La Spezia, 22 febbraio 2026 – La vacanza in città ha rischiato di trasformarsi in un dramma per due turisti cinquantenni di Padova che hanno scelto di alloggiare in un bed and breakfast nel centro. L’altra sera dopo essere la cena e una passeggiata la coppia è rientrata intorno a mezzanotte nell’alloggio che aveva preso in affitto per trascorrere il fine settimana. Ma qualcosa non ha funzionato nell’impianto di riscaldamento della struttura. Uno degli ospiti infatti ha accusato strani giramenti di testa e ha chiesto aiuto. E’ scattata immediatamente la richiesta di intervento dei soccorsi al 118 e sul posto sono arrivati i volontari della Croce Rossa Italiana. Grazie agli speciali rilevatori in dotazione e alla manifestazione dei sintomi di nausea, mal di testa e sonnolenza soprattutto della donna di 52 anni i militi hanno capito che il malessere potesse essere collegato all’esalazione di monossido di carbonio.

I coniugi in ospedale

Dopo aver adeguatamente areato i locali i coniugi sono stati trasportati in ambulanza al pronto soccorso dell’ospedale Sant’Andrea. Dopo gli accertamenti è poi stato disposto il trasferimento all’ospedale San Martino di Genova. La donna con l’elicottero Grifo mentre il marito con l’ambulanza della Croce Rossa di Follo per essere sottoposti alla terapia iperbarica. Le loro condizioni comunque non sembrerebbero particolarmente gravi. Sono stati allertati anche i vigili del fuoco per indagare sulle cause del malore molto probabilmente collegate al mal funzionamento di una calderina o sistema di riscaldamento dell’appartamento.

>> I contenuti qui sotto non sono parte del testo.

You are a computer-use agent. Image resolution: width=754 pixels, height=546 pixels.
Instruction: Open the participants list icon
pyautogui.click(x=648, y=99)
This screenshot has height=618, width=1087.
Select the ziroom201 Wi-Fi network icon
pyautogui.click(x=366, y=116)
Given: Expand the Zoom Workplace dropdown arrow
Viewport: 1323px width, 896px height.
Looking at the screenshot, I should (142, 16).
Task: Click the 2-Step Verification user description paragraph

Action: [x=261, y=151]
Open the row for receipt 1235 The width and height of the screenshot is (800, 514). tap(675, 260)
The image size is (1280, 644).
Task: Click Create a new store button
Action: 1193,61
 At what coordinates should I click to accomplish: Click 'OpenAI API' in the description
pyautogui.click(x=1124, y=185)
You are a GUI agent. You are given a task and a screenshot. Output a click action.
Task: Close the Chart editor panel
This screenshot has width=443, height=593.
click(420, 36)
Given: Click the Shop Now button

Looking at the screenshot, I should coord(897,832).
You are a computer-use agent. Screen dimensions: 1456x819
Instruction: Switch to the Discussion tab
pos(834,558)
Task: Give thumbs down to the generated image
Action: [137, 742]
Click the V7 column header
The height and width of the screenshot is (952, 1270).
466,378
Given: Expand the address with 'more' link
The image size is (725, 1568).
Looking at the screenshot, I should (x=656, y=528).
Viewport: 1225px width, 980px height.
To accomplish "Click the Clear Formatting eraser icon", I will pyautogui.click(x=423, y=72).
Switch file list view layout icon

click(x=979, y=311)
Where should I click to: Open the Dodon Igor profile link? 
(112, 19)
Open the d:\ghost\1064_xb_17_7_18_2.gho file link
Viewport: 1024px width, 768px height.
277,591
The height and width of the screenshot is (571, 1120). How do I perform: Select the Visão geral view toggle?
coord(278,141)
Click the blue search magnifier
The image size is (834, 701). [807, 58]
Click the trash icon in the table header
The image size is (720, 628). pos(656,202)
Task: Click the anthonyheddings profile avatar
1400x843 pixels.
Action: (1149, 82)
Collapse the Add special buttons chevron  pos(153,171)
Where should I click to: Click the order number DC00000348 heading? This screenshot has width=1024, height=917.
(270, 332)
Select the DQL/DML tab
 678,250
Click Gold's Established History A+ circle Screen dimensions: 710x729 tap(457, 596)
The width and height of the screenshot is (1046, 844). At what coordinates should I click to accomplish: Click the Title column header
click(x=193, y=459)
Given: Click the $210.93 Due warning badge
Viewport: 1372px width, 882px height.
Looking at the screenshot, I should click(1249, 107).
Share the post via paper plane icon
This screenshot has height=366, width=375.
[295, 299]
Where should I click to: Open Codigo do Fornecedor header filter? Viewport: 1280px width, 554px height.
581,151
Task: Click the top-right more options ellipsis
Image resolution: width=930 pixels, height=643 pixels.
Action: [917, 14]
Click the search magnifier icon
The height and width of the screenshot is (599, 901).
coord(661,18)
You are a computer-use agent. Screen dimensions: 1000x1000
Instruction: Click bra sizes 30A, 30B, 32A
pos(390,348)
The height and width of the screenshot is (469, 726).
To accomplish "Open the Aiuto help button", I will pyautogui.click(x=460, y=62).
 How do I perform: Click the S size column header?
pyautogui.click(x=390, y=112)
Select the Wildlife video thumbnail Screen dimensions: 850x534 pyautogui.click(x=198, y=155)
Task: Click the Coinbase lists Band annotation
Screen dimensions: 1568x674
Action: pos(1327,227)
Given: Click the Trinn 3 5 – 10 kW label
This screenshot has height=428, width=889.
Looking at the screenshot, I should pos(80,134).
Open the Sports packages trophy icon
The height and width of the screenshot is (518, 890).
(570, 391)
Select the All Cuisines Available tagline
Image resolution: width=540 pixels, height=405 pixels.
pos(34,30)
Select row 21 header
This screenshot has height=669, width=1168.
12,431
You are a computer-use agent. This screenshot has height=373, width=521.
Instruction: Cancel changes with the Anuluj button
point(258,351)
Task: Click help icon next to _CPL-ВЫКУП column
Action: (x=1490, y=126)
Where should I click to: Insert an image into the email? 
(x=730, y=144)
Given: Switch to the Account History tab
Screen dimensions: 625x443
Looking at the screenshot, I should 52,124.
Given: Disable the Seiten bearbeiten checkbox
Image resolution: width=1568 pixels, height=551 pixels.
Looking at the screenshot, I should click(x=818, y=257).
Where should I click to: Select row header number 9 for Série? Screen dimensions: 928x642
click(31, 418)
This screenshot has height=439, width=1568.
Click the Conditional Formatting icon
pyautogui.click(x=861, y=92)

Si tratta del secondo caso in poche settimane. Qualche sera fa infatti in un’abitazione del quartiere cittadino della Chiappa alla Spezia una donna ha rischiato davvero grosso. E’ stata salvata dalla figlia che, nel corso della telefonata, aveva sentito il tono di voce della madre farsi sempre più tenue e confuso.